Photo 1 : C'était tout à l'heure, en sortant de la Maison des invités de l'entreprise qui m'avait... invitée au visionnement du film corporatif qui était présenté pour la première fois devant public et pas n'importe lequel, celui de notre région d'abord, avant d'être diffusé en trois langues et partout dans le monde. Voici donc une vue du lac Osisko comme on ne le voit pas souvent, dans une petite baie tranquille qui avoisine la Maison En Sol Mineur, juste à côté.
Photo 2 : Cette même petite baie du lac Osisko, entre les deux troncs d'arbres qui me rappellent deux parenthèses. C'est là que j'ai repris mon souffle, mine de rien, que j'ai remis de l'ordre dans les émotions que je venais de vivre, pour réaliser que la vie m'avait donné l'occasion aujourd'hui de raccomoder mon petit coeur blessé professionnellement en l'an 2000. Dix ans plus tard, je venais de... J'aime mieux vous avertir, ça risque d'être long. Allez vous chercher un café, installez-vous confortablement si vous voulez, j'en ai long à raconter et j'irai jusqu'au bout, c'est sûr. Je ne vous oblige à rien mais moi, j'en ai besoin. Pour vraiment fermer la parenthèse.
J'avais reçu mon invitation il y a quelques semaines et j'avais hâte d'assister à l'événement. Ce film, j'avais travaillé dessus au début de l'année 2008, bien avant le premier coup de manivelle, alors que Dominic m'avait proposé le mandat de l'écriture du scénario pour le très large public cible auquel il était destiné. Ensemble, on allait élaborer le canevas selon les attentes très précises du client mais c'était lui, le producteur et le réalisateur de « notre gros corpo » comme on l'avait baptisé. On avait eu un plaisir fou à collaborer ensemble dans le travail, assister aux réunions avec les dirigeants d'ici et ceux de Toronto par vidéoconférence, essayer de comprendre les procédés, démêler toute l'information qu'il fallait s'approprier d'abord et vulgariser ensuite. Innover tout en restant fidèle à la tradition dans l'industrie et pour des publics à l'internationale. Des heures de plaisir!
À ce moment-là, Dominic était le nouveau conjoint d'Isabelle. Donc, mon nouveau beau-fils que j'apprenais à mieux connaître dans le travail. Je mesurais bien ma chance. Et son sérieux. Et son talent. Nous en gardons, lui et moi, un souvenir attendri et plein d'anecdotes savoureuses. Là où il voyait des images, des plans, des prises de vue, il me venait des mots, des phrases, des expressions animées, on carburait à la même énergie créatrice. En coulisses, je lui disais en boutade qu'il m'avait embauchée pour gagner des points avec sa belle-mère mais il me répondait toujours qu'il ne travaillait qu'avec les meilleurs. On appelle ça un gars qui sait se faire aimer! Évidemment, on ne révélait à personne le lien « familial » qui nous unissait. Mon mandat s'est terminé après l'approbation finale de la scénarisation par la multinationale et sa filiale d'ici. Mais il restait à faire le film! Dominic a travaillé à ce projet en dilettante depuis deux ans et je n'avais plus participé à « notre gros corpo » depuis, sauf qu'il me disait de temps en temps « ça avance, j'ai hâte que tu vois ça!»

DONNÉES FOURNIES.
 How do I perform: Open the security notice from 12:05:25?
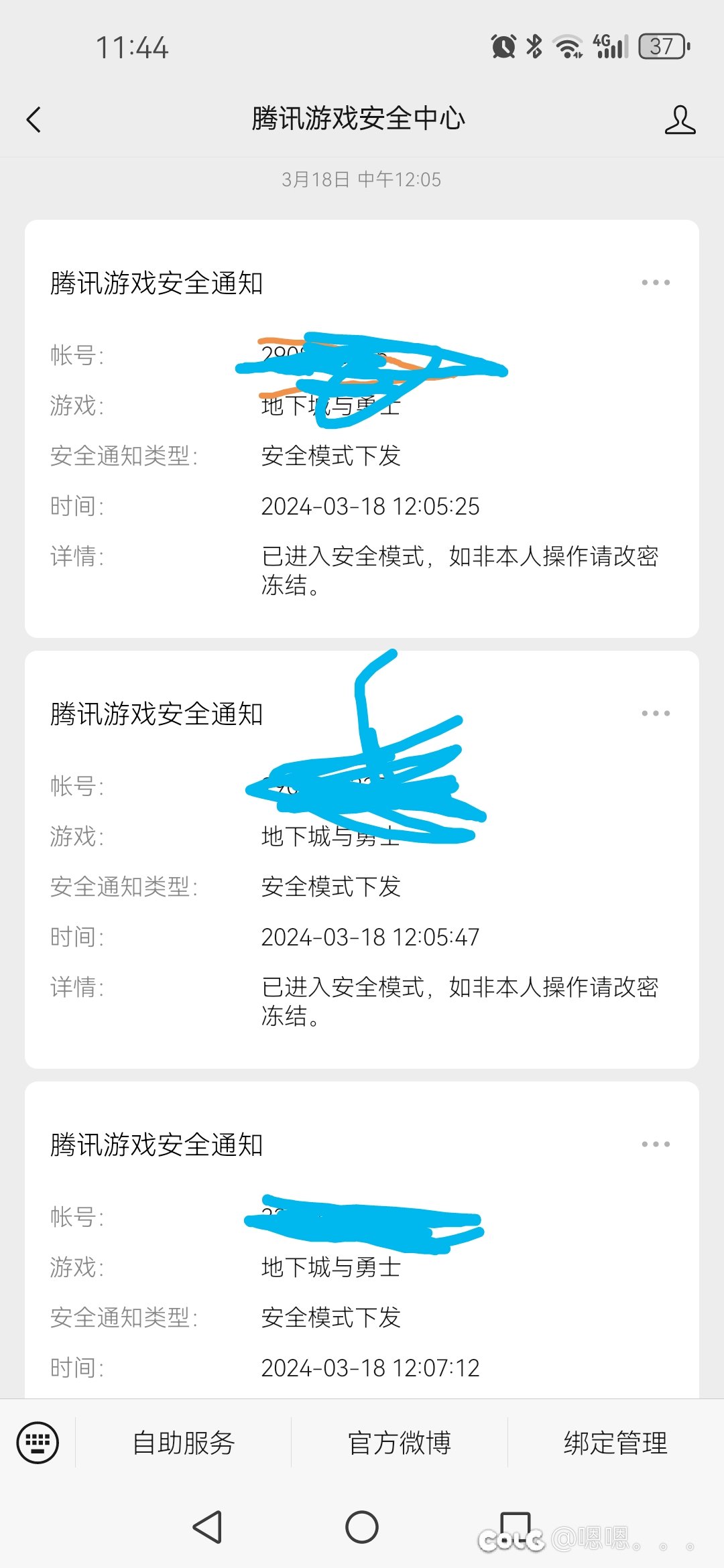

CONSIGNE. Pourriez-vous poursuivre le récit sur le film d'entreprise à partir de sa dernière phrase ?

RÉPONSE.
Et aujourd'hui en était une... Tu te lèves le matin, tu fais ce que t'as à faire, tout va tellement vite et bien, t'es comme au-dessus de tes affaires. Juste parce que t'as quelque chose qui te tente et qui va avoir lieu en milieu de journée. Tu contrôles ton horaire, la vie est belle, tu sens qu'il va se passer quelque chose d'agréable, le téléphone sonne même pas, il te laisse tranquille. Tu sors tes plus belles fringues, tes cheveux sont corrects sans que t'aies besoin de te battre avec, tu passes devant le miroir en prenant tes clés pour sortir et tu te dis : « Ouais, méchant pétard » et tu pars le coeur tout léger!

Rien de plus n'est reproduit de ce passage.